How to shutdown and startup a Multi Master PKS cluster

Products

VMware Tanzu Kubernetes Grid Integrated Edition

Issue/Introduction

This article describes how to safely shutdown and startup a Multi Master PKS cluster. The Multi Master feature was introduced in PKS version 1.2.0 and therefore this procedure supports any PKS release after v1.2.0.

The BOSH deployment stop command does not follow the sequence needed for Kubernetes to shutdown cleanly. It is intended that the Worker VMs are shut down first and then the Master VMs are shut down.

Environment

Cause

The Multi Master feature currently only supports 3 Master Nodes, this is due to the fact that etcd is currently co-located with the kube-apiserver process on the Master Virtual Machine (VM).

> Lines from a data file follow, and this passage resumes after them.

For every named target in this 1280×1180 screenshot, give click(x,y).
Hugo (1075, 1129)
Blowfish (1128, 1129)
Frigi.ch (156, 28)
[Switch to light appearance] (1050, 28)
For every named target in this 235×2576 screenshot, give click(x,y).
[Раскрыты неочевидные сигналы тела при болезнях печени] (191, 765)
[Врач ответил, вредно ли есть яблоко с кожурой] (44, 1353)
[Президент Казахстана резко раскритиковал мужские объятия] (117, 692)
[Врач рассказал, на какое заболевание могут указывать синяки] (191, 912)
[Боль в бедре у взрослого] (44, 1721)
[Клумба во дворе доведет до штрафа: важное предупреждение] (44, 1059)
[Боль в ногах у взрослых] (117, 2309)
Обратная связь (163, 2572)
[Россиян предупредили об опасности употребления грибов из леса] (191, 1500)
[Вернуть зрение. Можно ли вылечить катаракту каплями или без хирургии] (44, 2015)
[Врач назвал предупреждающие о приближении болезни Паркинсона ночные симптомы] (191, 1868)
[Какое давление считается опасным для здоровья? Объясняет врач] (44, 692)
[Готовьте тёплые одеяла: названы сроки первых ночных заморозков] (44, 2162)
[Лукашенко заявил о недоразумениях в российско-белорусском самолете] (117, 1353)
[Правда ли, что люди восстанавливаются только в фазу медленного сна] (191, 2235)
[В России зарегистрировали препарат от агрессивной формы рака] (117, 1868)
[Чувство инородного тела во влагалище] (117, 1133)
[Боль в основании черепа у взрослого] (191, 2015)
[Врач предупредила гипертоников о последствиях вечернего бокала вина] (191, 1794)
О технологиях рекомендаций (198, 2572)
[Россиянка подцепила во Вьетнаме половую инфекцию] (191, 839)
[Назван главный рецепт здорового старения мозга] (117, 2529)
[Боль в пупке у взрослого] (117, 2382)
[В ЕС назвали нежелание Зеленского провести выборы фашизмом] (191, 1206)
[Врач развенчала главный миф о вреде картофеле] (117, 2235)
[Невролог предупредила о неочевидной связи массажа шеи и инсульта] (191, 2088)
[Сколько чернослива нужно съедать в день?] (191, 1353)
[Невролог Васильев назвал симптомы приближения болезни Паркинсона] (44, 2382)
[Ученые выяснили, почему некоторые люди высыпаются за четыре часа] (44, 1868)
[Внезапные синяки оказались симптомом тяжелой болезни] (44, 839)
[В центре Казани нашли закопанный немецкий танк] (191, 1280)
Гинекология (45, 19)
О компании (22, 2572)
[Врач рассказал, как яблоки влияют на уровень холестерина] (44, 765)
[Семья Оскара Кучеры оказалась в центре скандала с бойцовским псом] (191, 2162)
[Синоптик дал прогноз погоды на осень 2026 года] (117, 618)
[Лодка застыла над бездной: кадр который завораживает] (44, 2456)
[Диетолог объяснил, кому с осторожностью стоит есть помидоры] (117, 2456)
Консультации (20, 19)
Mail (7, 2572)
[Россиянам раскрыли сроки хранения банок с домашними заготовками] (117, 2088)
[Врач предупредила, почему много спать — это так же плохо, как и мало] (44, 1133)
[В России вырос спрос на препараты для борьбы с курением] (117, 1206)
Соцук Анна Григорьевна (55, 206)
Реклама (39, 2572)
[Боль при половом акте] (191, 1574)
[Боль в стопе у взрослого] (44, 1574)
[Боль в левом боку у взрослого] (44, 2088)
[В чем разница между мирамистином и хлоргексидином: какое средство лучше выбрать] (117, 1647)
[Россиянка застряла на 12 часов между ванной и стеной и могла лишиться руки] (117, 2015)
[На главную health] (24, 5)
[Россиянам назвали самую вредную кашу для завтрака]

The BOSH deployment stop command does not follow the sequence needed for Kubernetes to shutdown cleanly. It is intended that the Worker VMs are shut down first and then the Master VMs are shut down.

Furthermore, to bring the etcd cluster back up after shutdown, you need a minimum of 2 etcd services running to establish quorum.

The following procedure has been created to meet these requirements.

Resolution

This procedure will allow you to successfully stop and start a Multi Master PKS Cluster:

Part 1: Shutdown the Multi Master PKS Cluster

1. Note the BOSH deployment name of your PKS cluster, it will be in the form of "service-instance_<cluster uuid>".

2. Get the BOSH VMs output for the PKS cluster deployment and confirm all services are running on each VM in the cluster.

bosh -d service-instance_xxxxxxxxxx is --ps

Note: If the cluster is not healthy it may cause issues after startup that are not related to this shutdown or startup procedure.

3. Stop the workers by executing the following command:

bosh -d service-instance_xxxxxxxxx stop worker

4. Stop the Masters by executing the following command:

bosh -d service-instance_xxxxxxxxxx stop master

5. Confirm the processes for all VMs are now showing unknown and the status of the VMs shows stopped.

bosh -d service-instance_xxxxxxxxxx is --ps

Part 2: Startup the Multi Master PKS Cluster

1. BOSH SSH to the first Master VM (master/0), sudo -i (switch to root user) and start the etcd service. Run monit summary to confirm the etcd service is now running and exit from the Master VM.

bosh -d service-instance_xxxxxxxxxx ssh master/0

sudo -i

monit start etcd

monit summary

exit

2. Start the next Master VM using the BOSH start command. This will bring all services up on Master index 1 VM.

bosh -d service-instance_xxxxxxxxxxxx start master/1

3. At this stage you will have the etcd service running on 2 Master VMs which means etcd has quorum once again. Run the following BOSH commands within the Master instance group to bring up the remaining services.

bosh -d service-instance_xxxxxxxxxx start master/2

Wait for master/2 to start.

bosh -d service-instance_xxxxxxxxxx ssh master/0 "sudo monit stop all"
bosh -d service-instance_xxxxxxxxxx start master/0

4. Confirm that all services for each master VM are now up and running.

bosh -d service-instance_xxxxxxxxxxx is --ps

5. Next start the worker VMs:

bosh -d service-instance_xxxxxxxxxxx start worker

6. The cluster should be back up and running now. Use BOSH is --ps to confirm all services are running for each VM.

bosh -d service-instance_xxxxxxxxxx is --ps

7. Confirm the componentstatus of Kubernetes shows all 3 etcd services are Healthy

kubectl get componentstatus